[Saved data entries]
....................

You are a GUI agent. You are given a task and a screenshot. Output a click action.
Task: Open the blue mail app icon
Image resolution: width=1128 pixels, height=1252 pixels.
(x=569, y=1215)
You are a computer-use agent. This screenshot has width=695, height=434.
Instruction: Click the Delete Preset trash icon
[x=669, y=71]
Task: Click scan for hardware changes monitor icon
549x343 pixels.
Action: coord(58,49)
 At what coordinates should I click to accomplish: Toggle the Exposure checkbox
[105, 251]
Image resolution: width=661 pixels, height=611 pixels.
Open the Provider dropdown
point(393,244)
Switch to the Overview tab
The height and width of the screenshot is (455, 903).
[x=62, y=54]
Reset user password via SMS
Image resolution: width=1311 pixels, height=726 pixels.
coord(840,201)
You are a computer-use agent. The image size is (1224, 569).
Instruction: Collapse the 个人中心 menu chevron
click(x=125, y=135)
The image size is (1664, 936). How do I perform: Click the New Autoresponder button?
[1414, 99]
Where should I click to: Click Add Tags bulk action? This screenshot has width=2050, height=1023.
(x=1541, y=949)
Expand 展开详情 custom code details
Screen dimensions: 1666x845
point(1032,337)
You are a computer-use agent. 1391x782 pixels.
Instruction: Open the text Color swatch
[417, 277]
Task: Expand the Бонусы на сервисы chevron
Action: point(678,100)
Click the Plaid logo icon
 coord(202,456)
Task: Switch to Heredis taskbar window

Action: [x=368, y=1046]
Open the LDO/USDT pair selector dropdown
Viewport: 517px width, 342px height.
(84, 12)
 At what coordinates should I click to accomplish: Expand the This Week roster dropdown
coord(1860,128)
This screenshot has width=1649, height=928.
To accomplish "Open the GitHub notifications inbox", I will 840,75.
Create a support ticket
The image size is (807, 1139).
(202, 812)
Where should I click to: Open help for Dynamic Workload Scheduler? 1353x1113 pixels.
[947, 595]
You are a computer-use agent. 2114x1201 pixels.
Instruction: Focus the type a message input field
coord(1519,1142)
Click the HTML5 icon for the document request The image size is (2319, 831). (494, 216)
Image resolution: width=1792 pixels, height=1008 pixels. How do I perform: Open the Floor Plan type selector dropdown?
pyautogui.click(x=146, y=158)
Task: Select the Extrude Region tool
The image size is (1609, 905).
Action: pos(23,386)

....................

This exercise requires an exact copy of all the records.

You are a GUI agent. You are given a task and a screenshot. Output a click action.
Task: Open the blue mail app icon
Image resolution: width=1128 pixels, height=1252 pixels.
(x=569, y=1215)
You are a computer-use agent. This screenshot has width=695, height=434.
Instruction: Click the Delete Preset trash icon
[x=669, y=71]
Task: Click scan for hardware changes monitor icon
549x343 pixels.
Action: coord(58,49)
 At what coordinates should I click to accomplish: Toggle the Exposure checkbox
[105, 251]
Image resolution: width=661 pixels, height=611 pixels.
Open the Provider dropdown
point(393,244)
Switch to the Overview tab
The height and width of the screenshot is (455, 903).
[x=62, y=54]
Reset user password via SMS
Image resolution: width=1311 pixels, height=726 pixels.
coord(840,201)
You are a computer-use agent. The image size is (1224, 569).
Instruction: Collapse the 个人中心 menu chevron
click(x=125, y=135)
The image size is (1664, 936). How do I perform: Click the New Autoresponder button?
[1414, 99]
Where should I click to: Click Add Tags bulk action? This screenshot has width=2050, height=1023.
(x=1541, y=949)
Expand 展开详情 custom code details
Screen dimensions: 1666x845
point(1032,337)
You are a computer-use agent. 1391x782 pixels.
Instruction: Open the text Color swatch
[417, 277]
Task: Expand the Бонусы на сервисы chevron
Action: point(678,100)
Click the Plaid logo icon
 coord(202,456)
Task: Switch to Heredis taskbar window

Action: [x=368, y=1046]
Open the LDO/USDT pair selector dropdown
Viewport: 517px width, 342px height.
(84, 12)
 At what coordinates should I click to accomplish: Expand the This Week roster dropdown
coord(1860,128)
This screenshot has width=1649, height=928.
To accomplish "Open the GitHub notifications inbox", I will 840,75.
Create a support ticket
The image size is (807, 1139).
(202, 812)
Where should I click to: Open help for Dynamic Workload Scheduler? 1353x1113 pixels.
[947, 595]
You are a computer-use agent. 2114x1201 pixels.
Instruction: Focus the type a message input field
coord(1519,1142)
Click the HTML5 icon for the document request The image size is (2319, 831). (494, 216)
Image resolution: width=1792 pixels, height=1008 pixels. How do I perform: Open the Floor Plan type selector dropdown?
pyautogui.click(x=146, y=158)
Task: Select the Extrude Region tool
The image size is (1609, 905).
Action: pos(23,386)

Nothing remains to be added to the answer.